Passage to read -
============================================================

# monoflo system



## Pal (Jun 12, 2010)

I have an 8 foot long baseboard element, 4 feet off the floor. I want to lower it to the floor. Will this affect the flow through the element? This is a monoflo system. The baseboard element is fed by a 1/2 inch pipe coming off a 1 1/4 inch main.


----------



## Ishmael (Dec 9, 2009)

Shortening the loop to and from the radiator usually isn't a problem. Making it longer is another story...


----------



## Pal (Jun 12, 2010)

The convector is lower than the main, and I will be making it longer. Will this be an issue as far as reducing the output?


----------



## hydronicsbob (Oct 6, 2010)

*it depends*

most systems would have 1 monoflo tee if the radiator was "close" to the main and if they needed a branch to go "farther" they would have a monoflo tee on both the supply and return of the branch.

We can't really answer that question without knowing all of the information. My suggestion would be to look at the other convectors and compare the length from the main and the size of convector and figure out if the additional 8' total will make enough difference.

see monoflo tee article here


----------



## OldSchool (Jan 30, 2010)

Monoflow tee systems have no loops as per say. Each rad is a loop on its own.

Lowering the rad is no problem unless this is a gravity system.... The monofow tee has a directional flow.. the water is spit at the tee on main and some flow is forced in the rad loop on the supply side...... same thing on the return side monoflow is now in the oppostie direction creating a pull from the rad.

Monoflow tee systems is one of the best type of hydronic heating systems you can design... it gives you the ablity to control flow at each rad.


----------



## ZL700 (Dec 8, 2009)

Whenever the element or rad is lower than monoflo pipe, two monoflo tees must be used, supply and return (reversed directions)


----------

============================================================

Source material -
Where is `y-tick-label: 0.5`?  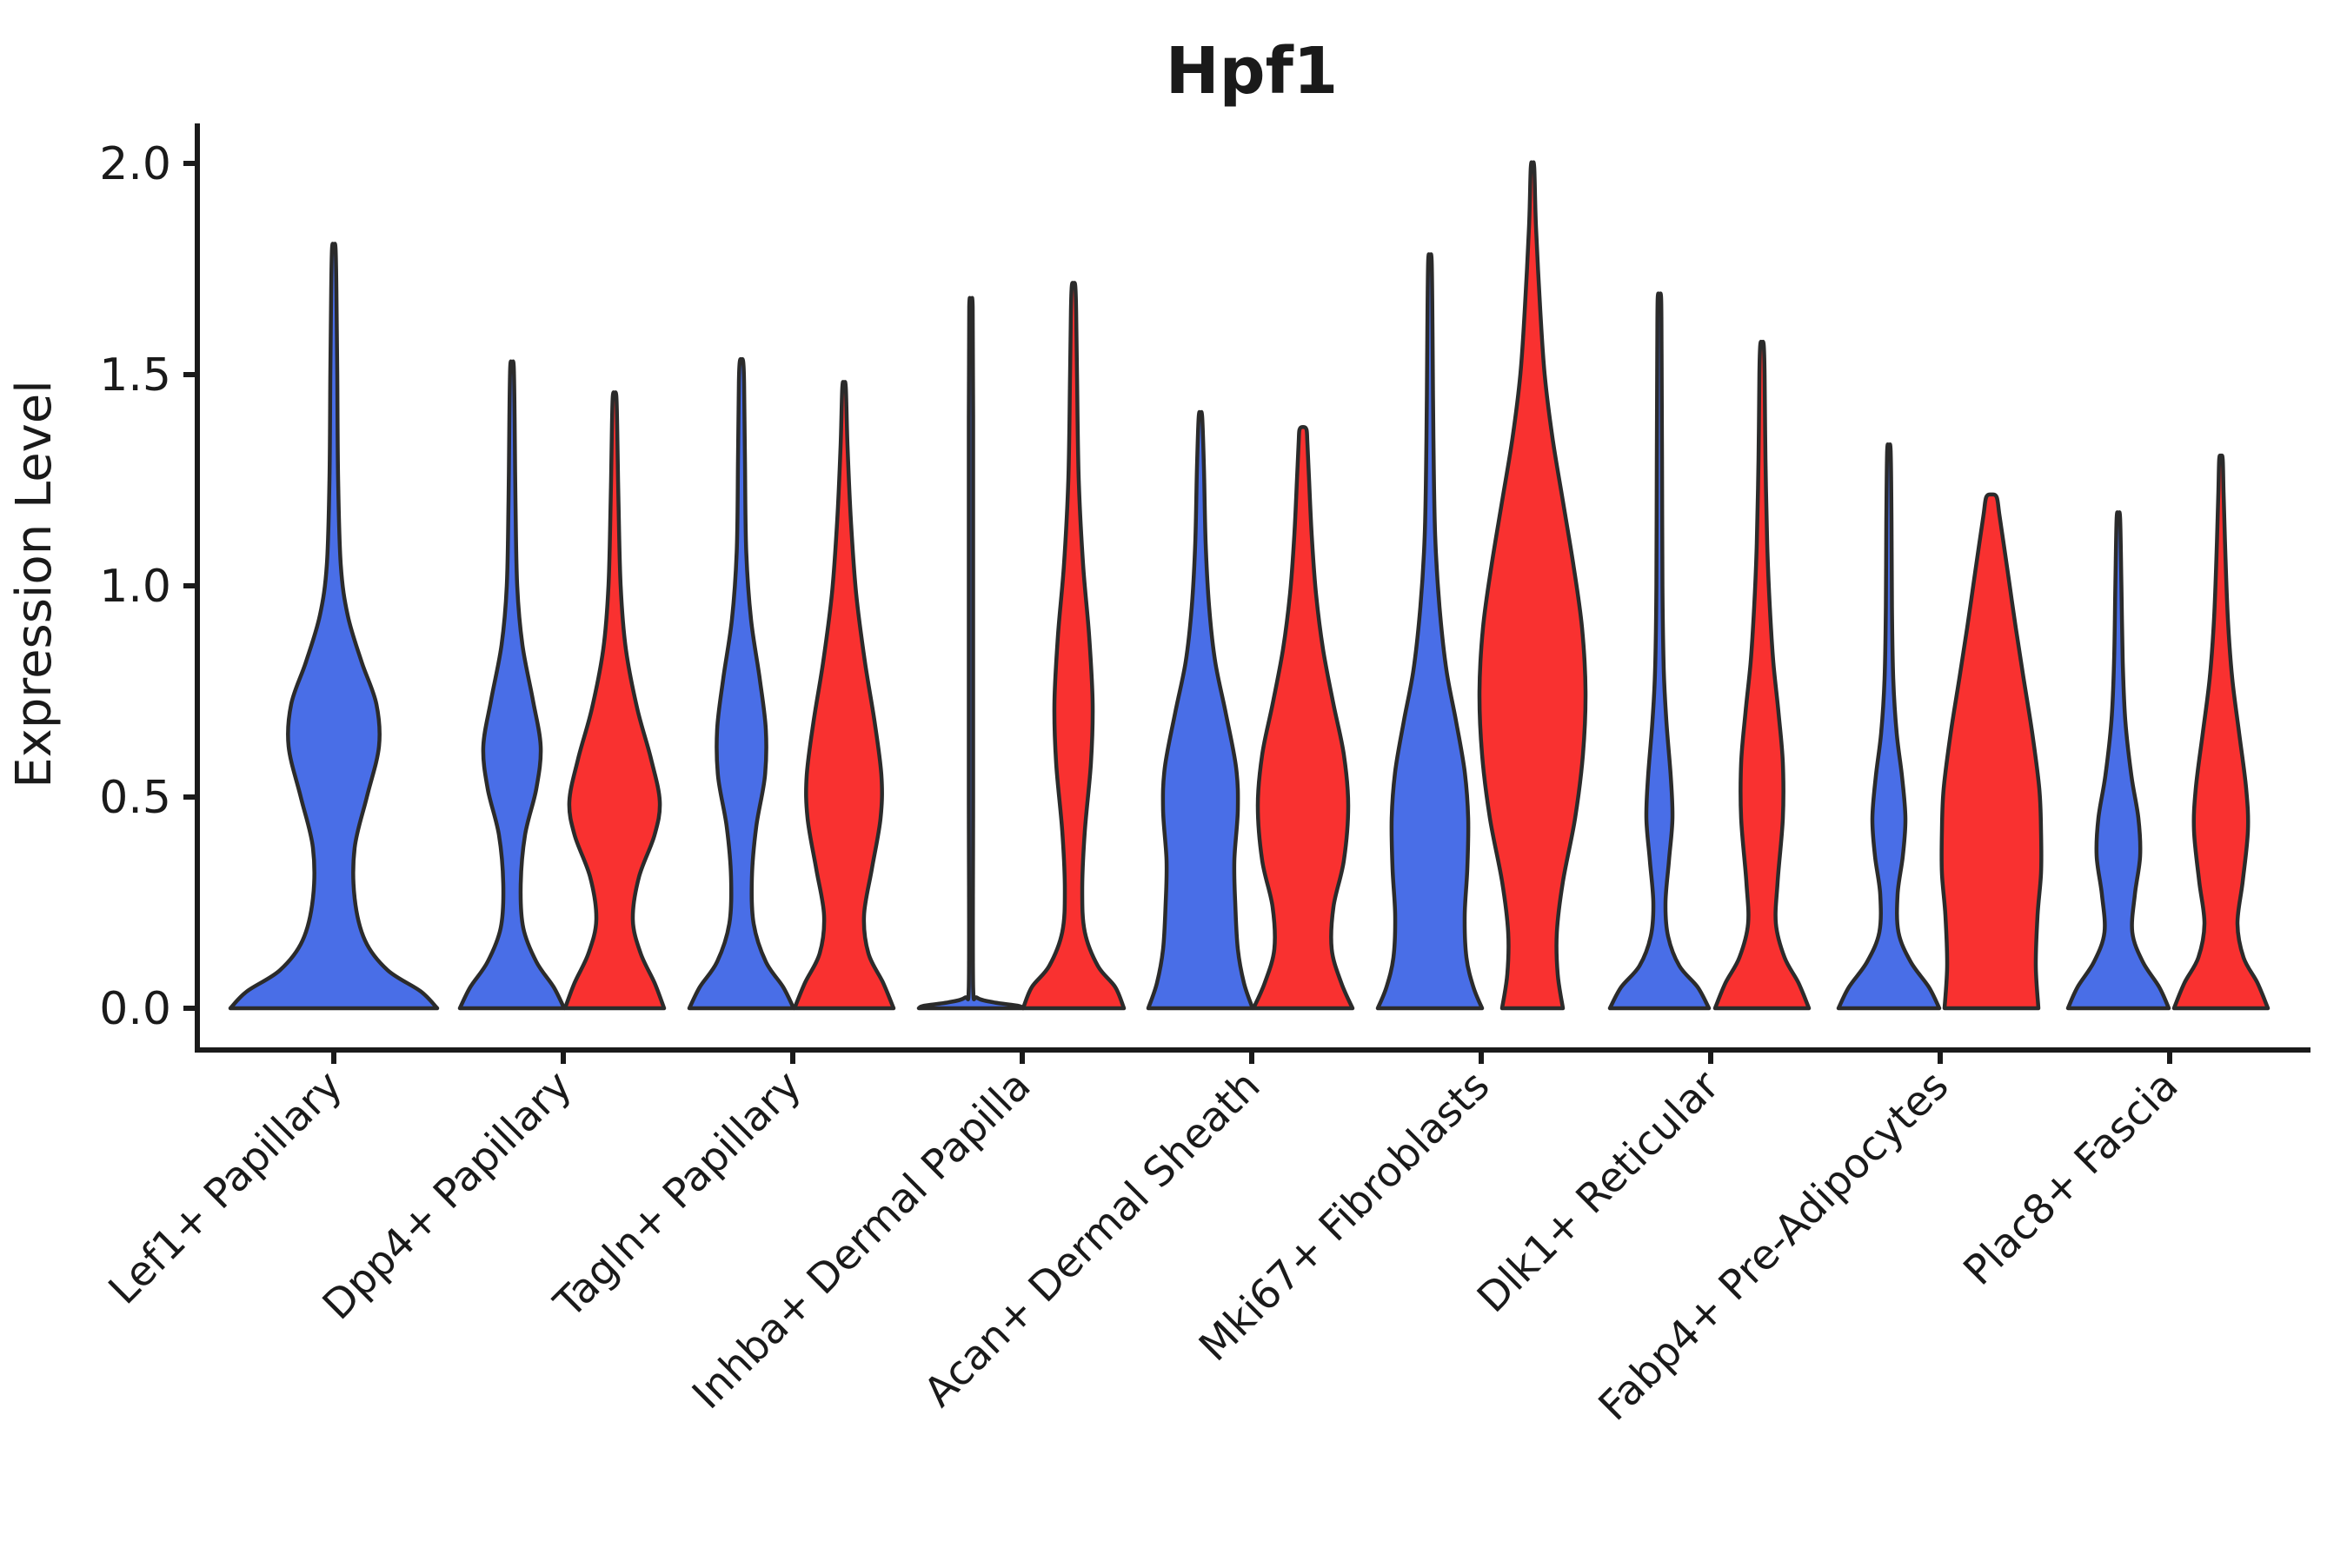 y-tick-label: 0.5 is located at coordinates (135, 798).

============================================================

Exercises -
a - Decide whether each statement agrees with the monoflo thread, and answer yes or no with the exact words of the thread that settle it: (i) The baseboard element in the opening post is fed by a 1/2 inch pipe. (ii) hydronicsbob says the question can be answered without any further information. (iii) ZL700 says that a single monoflo tee is enough when the element is lower than the monoflo pipe.
b - Retype the part of the monoflo thread starting with "## Ishmael (Dec" and going on through "reducing the output?".

Answers to the exercises -
a -
(i) Yes: "The baseboard element is fed by a 1/2 inch pipe coming off a 1 1/4 inch main."
(ii) No: "We can't really answer that question without knowing all of the information."
(iii) No: "Whenever the element or rad is lower than monoflo pipe, two monoflo tees must be used, supply and return (reversed directions)"

b -
## Ishmael (Dec 9, 2009)

Shortening the loop to and from the radiator usually isn't a problem. Making it longer is another story...


----------



## Pal (Jun 12, 2010)

The convector is lower than the main, and I will be making it longer. Will this be an issue as far as reducing the output?